▶ **What you have to do**
Rewrite the part that opens with the line containing "Task: Switch to the 틱 (tick) chart tab" and closes with the line containing "(x=1210, y=796)", changing "paint bucket tool" to "fill tool" and leaving everything else as it is.

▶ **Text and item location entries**
----------

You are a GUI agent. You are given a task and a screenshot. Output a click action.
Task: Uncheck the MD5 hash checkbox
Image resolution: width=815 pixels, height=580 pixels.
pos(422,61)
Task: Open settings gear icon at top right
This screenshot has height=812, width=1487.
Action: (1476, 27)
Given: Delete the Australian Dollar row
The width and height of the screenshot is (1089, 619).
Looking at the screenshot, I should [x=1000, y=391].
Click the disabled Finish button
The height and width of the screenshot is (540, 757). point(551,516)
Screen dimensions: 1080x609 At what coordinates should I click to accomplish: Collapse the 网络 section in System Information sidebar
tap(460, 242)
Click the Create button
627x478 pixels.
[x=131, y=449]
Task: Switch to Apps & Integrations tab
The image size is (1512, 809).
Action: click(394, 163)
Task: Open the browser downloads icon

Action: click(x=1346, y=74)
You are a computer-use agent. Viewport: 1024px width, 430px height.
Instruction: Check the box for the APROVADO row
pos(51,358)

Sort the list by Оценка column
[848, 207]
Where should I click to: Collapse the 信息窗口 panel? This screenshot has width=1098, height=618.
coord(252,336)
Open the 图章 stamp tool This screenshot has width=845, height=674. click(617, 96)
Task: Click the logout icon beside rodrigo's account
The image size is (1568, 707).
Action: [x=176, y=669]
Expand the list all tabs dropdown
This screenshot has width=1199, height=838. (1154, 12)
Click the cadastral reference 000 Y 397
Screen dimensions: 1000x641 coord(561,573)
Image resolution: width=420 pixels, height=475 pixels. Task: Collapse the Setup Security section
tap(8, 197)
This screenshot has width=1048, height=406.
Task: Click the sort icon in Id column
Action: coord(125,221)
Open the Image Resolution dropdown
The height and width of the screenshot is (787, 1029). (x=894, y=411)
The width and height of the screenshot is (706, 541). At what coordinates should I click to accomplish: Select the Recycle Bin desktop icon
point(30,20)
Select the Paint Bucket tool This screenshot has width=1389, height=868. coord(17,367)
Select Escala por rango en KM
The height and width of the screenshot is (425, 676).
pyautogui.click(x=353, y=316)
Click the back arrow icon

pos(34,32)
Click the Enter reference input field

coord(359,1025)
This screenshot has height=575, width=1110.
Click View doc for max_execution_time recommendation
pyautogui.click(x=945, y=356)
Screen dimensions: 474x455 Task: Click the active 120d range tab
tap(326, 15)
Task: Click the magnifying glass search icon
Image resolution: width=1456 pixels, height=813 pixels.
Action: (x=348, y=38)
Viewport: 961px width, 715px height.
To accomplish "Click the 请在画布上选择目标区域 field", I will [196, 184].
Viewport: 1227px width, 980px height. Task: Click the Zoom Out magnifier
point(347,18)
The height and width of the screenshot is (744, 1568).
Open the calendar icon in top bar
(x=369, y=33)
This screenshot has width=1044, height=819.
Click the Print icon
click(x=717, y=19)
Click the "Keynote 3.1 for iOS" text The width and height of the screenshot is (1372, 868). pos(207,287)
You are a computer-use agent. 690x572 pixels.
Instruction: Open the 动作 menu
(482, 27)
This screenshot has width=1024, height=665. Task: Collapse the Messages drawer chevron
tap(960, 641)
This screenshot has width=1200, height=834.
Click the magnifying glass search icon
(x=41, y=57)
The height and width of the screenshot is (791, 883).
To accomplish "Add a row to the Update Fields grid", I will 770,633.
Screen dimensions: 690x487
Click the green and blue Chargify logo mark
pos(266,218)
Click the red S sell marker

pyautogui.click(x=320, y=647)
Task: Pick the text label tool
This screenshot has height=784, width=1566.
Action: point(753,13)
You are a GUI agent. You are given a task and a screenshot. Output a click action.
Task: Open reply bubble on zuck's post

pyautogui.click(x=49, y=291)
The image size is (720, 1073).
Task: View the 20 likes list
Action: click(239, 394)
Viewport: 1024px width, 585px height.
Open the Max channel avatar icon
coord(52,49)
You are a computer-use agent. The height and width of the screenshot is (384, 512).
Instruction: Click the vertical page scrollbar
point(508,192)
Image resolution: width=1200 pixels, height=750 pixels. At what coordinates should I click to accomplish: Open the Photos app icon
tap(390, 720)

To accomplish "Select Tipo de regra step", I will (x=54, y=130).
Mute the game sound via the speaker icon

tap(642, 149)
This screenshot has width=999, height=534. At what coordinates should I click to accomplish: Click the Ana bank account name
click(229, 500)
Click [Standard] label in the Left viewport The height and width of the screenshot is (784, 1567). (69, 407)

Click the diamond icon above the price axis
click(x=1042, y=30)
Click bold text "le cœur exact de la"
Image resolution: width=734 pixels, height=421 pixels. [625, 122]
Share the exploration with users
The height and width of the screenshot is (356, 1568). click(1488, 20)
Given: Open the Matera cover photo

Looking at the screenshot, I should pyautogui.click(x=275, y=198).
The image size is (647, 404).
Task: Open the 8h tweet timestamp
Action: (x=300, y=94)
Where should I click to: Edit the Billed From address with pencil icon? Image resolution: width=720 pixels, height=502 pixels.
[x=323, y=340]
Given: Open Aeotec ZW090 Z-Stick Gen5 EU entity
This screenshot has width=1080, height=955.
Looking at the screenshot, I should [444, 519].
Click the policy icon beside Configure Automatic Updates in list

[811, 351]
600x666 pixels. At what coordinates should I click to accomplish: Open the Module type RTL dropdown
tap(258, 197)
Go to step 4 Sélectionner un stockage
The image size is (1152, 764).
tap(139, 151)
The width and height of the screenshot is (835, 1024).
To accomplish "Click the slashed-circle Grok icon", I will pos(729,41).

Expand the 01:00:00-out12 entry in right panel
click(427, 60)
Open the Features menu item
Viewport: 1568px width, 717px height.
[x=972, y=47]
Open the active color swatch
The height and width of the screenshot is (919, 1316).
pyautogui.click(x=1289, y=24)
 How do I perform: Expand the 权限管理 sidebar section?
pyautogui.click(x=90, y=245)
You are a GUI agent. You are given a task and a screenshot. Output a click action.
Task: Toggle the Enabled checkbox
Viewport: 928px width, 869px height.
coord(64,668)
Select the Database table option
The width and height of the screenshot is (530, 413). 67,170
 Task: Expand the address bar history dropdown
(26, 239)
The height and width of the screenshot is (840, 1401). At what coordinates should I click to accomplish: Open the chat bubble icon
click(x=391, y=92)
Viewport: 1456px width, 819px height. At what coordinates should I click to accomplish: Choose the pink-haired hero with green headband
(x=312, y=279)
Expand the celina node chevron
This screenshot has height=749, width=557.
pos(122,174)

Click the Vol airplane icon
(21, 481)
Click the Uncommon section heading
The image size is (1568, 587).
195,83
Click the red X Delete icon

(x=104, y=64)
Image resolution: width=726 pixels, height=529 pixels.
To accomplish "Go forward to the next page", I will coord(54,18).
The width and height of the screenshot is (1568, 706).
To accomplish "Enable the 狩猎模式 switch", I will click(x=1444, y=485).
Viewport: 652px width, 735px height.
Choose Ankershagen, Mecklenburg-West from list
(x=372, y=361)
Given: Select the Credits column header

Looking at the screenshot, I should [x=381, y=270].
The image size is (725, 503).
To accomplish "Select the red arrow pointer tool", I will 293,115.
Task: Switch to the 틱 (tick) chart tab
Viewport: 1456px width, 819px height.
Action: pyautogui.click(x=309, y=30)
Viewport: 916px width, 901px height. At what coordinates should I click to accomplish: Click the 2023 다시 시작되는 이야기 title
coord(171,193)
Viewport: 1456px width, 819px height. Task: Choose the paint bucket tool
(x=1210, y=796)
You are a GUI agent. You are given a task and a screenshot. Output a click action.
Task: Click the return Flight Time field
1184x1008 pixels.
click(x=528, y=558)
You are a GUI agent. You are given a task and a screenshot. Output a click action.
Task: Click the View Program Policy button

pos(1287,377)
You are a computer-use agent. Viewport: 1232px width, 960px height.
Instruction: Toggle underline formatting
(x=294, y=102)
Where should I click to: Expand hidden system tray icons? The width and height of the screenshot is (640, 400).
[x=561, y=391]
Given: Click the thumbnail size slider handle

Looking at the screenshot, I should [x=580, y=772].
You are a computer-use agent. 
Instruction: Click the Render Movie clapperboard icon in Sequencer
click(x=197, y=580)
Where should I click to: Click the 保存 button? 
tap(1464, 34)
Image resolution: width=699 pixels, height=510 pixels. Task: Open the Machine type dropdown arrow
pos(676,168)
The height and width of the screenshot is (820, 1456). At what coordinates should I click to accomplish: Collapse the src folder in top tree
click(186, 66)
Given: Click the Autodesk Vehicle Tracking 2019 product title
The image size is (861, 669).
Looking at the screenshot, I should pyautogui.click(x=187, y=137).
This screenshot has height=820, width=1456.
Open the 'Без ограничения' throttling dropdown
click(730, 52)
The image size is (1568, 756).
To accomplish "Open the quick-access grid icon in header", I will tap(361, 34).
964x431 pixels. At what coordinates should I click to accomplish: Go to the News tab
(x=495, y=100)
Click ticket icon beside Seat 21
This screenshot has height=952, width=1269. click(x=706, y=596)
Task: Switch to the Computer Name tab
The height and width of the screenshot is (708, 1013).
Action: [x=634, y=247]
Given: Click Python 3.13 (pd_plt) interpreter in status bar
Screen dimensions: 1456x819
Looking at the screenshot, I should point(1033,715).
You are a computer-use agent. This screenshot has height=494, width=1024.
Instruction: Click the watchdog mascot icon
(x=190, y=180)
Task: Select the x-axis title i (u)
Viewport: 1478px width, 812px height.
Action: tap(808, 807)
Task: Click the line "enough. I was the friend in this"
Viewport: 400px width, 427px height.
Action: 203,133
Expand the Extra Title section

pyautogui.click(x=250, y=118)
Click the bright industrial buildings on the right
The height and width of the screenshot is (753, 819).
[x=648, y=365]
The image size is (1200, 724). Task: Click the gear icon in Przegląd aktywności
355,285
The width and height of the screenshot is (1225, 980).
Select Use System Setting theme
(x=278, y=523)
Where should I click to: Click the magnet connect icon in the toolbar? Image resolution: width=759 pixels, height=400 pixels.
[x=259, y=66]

----------

▶ **Correct output**
Task: Switch to the 틱 (tick) chart tab
Viewport: 1456px width, 819px height.
Action: pyautogui.click(x=309, y=30)
Viewport: 916px width, 901px height. At what coordinates should I click to accomplish: Click the 2023 다시 시작되는 이야기 title
coord(171,193)
Viewport: 1456px width, 819px height. Task: Choose the fill tool
(x=1210, y=796)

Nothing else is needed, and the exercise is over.